First posing the question, "Who's gonna shoe your pretty little
foot; who's gonna glove your hand; who's gonna kiss your red ruby
lips, and who's gonna be your man?" the song answers it with:
Papa’s gonna shoe my pretty little foot;
Mama’s gonna glove my hand;
Sister’s gonna kiss my red ruby lips;
I don’t need no man.
and a re-enforcing chorus of
I don’t need no man,
I don’t need no man;
Sister’s gonna kiss my red ruby lips,
I don’t need no man.
Now the relic can go in a very different direction: toward a
sentiment that once found expression in medieval chansons de
toile or women's "weaving songs" -- that is, of yearning for a
distant love, as the "fair Alda" presumably yearned for her
heroic Roland. "The Lass of Roch Royal" is all about that
yearning love (and abandonment); it has "lord Gregory’s love"

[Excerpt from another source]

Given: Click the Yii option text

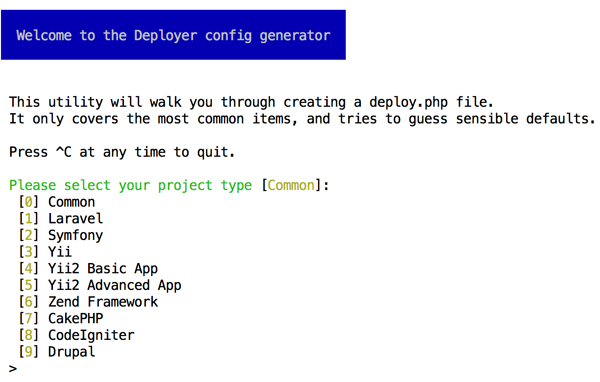Looking at the screenshot, I should coord(60,252).
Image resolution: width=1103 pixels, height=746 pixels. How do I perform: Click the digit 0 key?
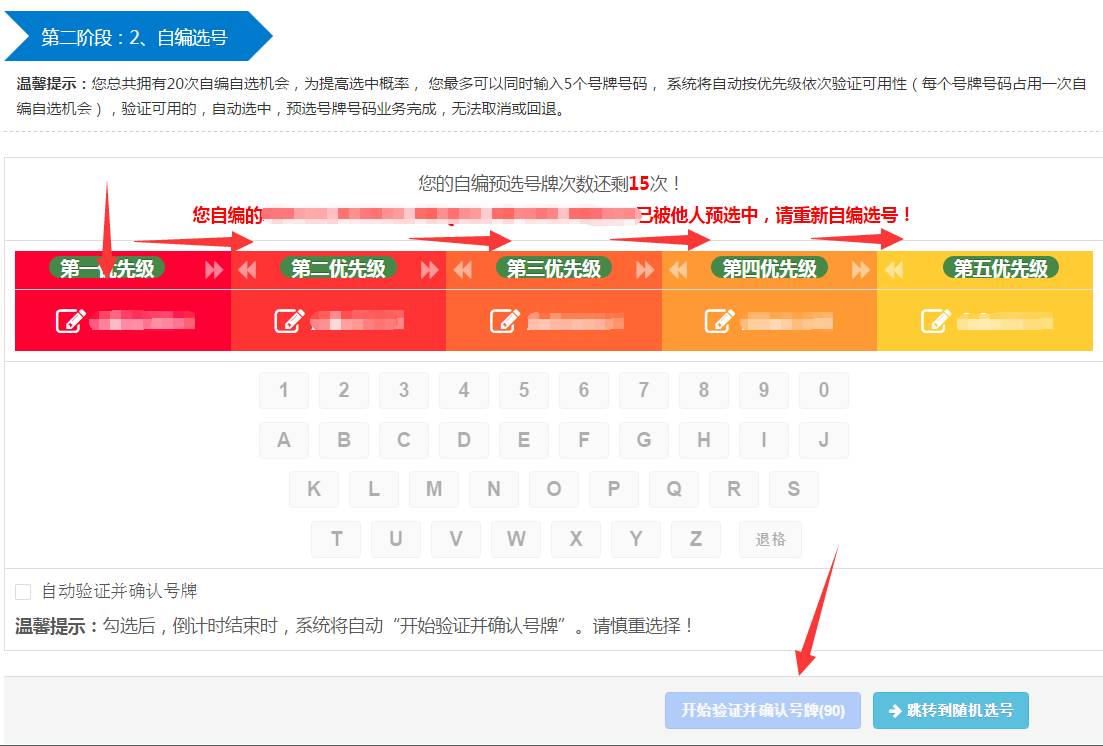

sailing across the sea and knocking at his door on a freezing wet
night, "her young son in her arms," only to be turned away by his
"ill mother" and found by lord Gregory in the morning, stone
dead. So verses in the old ballad about "who will shoe my bonny
feet, and who will glove my hand," going on to "and who will kiss
my rosy cheek 'till you come home again" or "who will be my
bairn’s fayther 'till you come home again," convey a very old
message of profound poignancy. And faint echoes of that message
are heard in some of the floating relics (as Doc Watson sings
"A-Roving in the Wintry Night," for instance).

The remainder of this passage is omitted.